Bulgaria opens concession tender for Plovdiv Airport

Bulgaria’s Cabinet approved on March 30 the proposed tender to offer a 35-year concession on the Plovdiv Airport, the government media office said in a statement.

The government aims to bring in a “financially-stable investor with experience in the management, operation and development of airports”. The specific targets include the construction of a modern cargo terminal and the further development of airport infrastructure, which would allow the airport to be used by large cargo jets.

The statement did not specify the deadline for submitting bids, but said that offers would be judged based on the annual concession fee, which would account for 40 per cent of the final score, investment commitment (35 per cent) and the proposed management and operation programme (25 per cent).

Although the initial concession period is 35 years, the maximum allowed under current Bulgarian legislation, Transport Minister Ivailo Moskovski said on March 29 that the timeframe of the contract could be extended should Bulgarian Parliament approve amendments that would increase the legal limit on concession contracts. A bill in that sense is already being drafted and could be tabled in the near future, Moskovski said during a roundtable discussion on transport policy.

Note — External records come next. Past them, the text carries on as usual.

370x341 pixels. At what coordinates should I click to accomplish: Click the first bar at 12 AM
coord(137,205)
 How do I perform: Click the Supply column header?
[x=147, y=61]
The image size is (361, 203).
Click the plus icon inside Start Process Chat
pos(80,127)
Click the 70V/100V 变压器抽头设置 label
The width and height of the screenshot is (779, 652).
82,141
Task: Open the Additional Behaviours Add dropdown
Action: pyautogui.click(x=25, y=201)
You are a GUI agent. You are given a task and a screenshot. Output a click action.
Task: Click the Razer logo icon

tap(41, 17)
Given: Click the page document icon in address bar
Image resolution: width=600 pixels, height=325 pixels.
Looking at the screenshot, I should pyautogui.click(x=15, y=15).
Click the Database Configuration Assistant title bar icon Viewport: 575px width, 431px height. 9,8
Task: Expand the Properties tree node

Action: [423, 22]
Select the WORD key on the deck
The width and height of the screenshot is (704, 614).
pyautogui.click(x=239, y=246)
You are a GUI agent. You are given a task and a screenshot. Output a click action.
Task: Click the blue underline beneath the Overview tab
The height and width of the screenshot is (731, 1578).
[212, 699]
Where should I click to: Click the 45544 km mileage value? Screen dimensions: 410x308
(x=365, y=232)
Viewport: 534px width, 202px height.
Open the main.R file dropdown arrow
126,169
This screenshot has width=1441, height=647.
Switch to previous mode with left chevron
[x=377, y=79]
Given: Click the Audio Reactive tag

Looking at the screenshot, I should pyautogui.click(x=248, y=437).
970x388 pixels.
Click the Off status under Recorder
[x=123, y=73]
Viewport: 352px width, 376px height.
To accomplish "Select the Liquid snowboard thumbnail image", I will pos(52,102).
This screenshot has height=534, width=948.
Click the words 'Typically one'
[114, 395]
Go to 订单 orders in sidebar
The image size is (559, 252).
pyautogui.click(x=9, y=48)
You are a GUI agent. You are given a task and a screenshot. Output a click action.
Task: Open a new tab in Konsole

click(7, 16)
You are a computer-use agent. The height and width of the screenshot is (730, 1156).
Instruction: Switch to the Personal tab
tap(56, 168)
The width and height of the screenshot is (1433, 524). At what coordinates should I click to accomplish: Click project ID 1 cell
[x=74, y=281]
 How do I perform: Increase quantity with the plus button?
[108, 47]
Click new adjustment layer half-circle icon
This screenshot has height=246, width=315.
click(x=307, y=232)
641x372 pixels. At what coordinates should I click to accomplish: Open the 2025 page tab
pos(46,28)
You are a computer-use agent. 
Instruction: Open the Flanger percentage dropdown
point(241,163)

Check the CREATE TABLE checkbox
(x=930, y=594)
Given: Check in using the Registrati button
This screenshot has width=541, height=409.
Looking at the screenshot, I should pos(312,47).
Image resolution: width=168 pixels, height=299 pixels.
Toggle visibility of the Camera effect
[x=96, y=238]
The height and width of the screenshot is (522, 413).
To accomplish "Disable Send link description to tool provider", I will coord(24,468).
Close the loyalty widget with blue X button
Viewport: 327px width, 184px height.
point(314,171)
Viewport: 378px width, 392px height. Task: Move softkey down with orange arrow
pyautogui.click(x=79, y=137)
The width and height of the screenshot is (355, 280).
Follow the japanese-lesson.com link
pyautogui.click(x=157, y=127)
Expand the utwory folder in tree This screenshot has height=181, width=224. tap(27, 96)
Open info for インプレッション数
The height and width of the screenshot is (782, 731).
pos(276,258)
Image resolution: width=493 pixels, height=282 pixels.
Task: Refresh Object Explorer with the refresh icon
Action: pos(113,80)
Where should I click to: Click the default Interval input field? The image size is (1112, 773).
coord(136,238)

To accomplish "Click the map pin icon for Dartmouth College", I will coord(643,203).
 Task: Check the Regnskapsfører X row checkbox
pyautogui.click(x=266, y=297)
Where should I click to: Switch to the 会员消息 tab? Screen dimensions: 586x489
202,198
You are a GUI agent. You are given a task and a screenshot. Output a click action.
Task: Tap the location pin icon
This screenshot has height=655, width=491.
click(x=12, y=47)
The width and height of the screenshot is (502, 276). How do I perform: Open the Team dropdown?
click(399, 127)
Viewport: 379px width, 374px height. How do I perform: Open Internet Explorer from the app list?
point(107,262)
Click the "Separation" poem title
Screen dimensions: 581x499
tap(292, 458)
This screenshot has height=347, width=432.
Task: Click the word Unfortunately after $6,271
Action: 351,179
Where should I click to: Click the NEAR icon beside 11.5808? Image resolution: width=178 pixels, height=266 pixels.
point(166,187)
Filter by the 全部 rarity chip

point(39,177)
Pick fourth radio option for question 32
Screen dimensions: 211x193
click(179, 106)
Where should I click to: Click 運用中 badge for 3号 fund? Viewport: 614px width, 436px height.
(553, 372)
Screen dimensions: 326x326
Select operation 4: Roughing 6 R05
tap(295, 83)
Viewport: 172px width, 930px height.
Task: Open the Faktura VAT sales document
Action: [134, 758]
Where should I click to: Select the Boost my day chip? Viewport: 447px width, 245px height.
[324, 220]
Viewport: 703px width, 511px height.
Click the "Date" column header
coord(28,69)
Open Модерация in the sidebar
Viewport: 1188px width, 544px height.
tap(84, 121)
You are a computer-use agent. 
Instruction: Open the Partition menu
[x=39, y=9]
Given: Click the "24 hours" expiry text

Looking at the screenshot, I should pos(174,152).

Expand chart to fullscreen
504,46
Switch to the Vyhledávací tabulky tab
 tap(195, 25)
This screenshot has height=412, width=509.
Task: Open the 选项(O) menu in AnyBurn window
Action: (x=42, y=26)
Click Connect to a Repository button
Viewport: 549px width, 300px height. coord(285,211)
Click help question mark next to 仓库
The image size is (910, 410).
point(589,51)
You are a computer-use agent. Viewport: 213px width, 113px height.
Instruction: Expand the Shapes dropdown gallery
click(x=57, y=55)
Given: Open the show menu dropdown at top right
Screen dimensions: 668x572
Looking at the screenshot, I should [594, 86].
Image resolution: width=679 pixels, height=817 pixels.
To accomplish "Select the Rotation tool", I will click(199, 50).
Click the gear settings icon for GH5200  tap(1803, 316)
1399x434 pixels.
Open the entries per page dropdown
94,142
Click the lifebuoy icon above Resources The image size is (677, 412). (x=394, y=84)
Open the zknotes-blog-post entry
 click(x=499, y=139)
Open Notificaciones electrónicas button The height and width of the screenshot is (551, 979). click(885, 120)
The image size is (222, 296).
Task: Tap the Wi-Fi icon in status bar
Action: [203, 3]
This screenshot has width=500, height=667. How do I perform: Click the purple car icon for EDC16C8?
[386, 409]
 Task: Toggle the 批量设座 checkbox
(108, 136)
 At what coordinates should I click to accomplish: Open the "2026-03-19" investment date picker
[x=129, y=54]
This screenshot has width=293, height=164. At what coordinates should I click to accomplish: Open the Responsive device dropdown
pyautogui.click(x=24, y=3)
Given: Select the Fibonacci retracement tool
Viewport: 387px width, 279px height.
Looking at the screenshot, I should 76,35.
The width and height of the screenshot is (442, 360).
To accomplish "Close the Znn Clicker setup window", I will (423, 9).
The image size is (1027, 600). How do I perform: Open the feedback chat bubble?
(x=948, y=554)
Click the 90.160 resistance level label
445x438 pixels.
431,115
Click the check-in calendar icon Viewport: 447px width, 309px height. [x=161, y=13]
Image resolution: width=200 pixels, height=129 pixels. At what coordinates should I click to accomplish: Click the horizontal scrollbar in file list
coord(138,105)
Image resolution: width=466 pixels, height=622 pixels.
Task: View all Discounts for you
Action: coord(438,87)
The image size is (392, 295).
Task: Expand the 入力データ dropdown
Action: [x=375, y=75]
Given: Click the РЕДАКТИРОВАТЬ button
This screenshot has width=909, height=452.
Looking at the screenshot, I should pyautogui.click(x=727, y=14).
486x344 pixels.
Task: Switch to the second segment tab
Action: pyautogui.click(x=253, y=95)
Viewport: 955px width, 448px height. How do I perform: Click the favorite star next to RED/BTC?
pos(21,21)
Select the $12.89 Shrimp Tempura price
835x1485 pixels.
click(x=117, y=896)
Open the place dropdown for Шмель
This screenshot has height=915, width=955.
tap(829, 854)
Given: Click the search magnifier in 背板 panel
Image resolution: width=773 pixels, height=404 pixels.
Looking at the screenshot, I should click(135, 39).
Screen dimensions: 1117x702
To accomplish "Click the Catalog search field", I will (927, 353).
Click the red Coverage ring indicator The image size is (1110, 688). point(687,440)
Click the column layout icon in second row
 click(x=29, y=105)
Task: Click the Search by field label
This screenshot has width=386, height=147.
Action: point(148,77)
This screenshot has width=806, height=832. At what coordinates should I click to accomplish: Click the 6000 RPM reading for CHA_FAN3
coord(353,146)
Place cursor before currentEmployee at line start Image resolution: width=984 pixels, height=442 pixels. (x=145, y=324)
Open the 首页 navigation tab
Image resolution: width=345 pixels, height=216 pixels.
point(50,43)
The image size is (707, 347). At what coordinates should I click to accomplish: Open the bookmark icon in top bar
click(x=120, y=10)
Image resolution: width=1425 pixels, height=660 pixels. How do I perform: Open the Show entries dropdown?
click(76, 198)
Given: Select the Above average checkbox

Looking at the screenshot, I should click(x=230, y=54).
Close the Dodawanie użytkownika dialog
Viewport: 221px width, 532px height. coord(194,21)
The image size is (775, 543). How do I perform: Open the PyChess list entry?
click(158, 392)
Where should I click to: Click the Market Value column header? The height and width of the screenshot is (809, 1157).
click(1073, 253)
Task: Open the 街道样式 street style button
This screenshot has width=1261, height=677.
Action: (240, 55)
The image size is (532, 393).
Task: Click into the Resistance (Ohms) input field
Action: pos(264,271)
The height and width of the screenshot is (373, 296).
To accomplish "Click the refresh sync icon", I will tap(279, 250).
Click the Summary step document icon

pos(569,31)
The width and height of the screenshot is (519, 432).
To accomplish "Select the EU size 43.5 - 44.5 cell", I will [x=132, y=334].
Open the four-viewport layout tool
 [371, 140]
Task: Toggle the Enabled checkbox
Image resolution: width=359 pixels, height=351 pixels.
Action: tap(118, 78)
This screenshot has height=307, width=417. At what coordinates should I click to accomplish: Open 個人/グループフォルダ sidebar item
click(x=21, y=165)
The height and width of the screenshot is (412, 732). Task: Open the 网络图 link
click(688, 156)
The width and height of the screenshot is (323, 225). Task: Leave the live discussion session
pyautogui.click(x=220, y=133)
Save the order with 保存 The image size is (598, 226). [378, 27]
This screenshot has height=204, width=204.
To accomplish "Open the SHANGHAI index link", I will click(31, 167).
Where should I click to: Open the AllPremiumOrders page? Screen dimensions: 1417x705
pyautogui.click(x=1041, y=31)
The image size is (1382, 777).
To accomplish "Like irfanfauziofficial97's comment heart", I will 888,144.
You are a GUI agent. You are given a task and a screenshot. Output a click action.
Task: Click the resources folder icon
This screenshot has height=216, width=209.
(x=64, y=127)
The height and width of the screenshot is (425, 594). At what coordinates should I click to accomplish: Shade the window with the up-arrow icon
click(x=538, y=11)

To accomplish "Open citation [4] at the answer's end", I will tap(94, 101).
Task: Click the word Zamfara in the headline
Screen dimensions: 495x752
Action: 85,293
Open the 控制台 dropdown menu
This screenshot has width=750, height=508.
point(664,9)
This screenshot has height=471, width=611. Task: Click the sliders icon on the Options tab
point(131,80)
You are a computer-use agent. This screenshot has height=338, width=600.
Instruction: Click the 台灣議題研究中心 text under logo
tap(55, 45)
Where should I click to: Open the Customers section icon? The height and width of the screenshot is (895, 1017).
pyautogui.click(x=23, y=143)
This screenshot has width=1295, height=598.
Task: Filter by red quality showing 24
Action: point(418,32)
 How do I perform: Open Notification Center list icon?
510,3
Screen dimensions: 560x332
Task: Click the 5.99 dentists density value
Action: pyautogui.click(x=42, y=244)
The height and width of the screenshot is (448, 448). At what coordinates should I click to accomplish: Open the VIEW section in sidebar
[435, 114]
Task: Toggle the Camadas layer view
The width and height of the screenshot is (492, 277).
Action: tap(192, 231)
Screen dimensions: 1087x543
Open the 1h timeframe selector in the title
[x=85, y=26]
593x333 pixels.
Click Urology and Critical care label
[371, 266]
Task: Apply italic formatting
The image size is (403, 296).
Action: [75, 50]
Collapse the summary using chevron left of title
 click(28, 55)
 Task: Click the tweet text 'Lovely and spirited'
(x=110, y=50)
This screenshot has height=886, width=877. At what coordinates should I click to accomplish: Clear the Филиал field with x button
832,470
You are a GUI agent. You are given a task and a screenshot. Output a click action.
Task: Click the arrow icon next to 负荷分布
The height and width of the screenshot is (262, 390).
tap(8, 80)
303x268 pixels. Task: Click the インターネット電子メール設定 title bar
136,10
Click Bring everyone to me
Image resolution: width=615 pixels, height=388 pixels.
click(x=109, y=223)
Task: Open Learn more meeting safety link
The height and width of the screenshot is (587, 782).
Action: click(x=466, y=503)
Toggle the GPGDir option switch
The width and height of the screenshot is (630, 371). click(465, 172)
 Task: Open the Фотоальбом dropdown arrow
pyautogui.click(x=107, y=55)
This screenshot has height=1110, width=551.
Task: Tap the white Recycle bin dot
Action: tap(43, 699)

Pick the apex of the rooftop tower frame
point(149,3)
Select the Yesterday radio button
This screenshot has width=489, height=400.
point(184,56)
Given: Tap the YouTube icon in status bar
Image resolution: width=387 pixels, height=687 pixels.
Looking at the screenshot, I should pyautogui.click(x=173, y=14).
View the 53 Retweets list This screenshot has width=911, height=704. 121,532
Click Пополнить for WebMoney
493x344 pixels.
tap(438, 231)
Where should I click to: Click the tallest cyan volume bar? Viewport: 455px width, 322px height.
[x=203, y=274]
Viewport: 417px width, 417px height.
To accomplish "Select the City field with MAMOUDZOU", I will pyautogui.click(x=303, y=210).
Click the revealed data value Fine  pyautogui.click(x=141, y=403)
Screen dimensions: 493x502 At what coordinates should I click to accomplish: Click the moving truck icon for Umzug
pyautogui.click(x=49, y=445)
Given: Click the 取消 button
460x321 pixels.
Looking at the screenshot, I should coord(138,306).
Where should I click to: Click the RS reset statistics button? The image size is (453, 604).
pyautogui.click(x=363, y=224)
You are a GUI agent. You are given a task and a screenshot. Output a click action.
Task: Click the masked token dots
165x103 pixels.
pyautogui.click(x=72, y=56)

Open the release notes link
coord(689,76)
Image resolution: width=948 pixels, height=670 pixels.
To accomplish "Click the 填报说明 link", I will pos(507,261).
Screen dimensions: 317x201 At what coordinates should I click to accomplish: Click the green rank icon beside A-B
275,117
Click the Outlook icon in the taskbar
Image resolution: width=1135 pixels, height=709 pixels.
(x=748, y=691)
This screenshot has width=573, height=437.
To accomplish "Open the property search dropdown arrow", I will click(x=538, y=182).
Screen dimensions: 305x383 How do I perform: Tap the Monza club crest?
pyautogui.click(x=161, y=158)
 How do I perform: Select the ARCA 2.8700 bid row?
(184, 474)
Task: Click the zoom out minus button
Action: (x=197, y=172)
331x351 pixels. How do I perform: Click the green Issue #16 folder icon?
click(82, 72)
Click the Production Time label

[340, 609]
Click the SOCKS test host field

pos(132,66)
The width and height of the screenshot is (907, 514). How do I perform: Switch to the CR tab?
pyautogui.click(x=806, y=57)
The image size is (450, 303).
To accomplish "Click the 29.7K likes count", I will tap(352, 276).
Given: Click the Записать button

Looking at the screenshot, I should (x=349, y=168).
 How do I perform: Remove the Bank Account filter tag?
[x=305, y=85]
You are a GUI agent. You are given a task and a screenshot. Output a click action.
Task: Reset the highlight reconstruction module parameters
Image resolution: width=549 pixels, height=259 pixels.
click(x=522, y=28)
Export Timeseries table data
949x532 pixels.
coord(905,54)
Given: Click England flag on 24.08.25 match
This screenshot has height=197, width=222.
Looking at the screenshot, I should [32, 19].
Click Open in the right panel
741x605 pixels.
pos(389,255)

He said that the concession tender has already attracted the attention of several prospective investors, including the operator of the nearby Pamporovo winter resort. He did not name the other potential bidders, but said that the interested parties hailed from China, Hong Kong and Turkey.

Two other major airports currently under concession, in the Black Sea cities of Varna and Bourgas, which are managed by Germany’s Fraport, have seen a steady increase in the number of passengers over the past decade, as they are used by charter flights ferrying tourists on their way to Black Sea resorts.

Plovdiv is currently used mainly by several no-frills airlines, most notably Ireland’s Ryanair, which used the airport as its only destination in Bulgaria until recently.

The bigger prize for potential investors would be the Sofia Airport, the country’s largest airport by far. The government plans to call a concession tender for the Sofia Airport in the near future, possibly as early as mid-April, Moskovski said on March 29.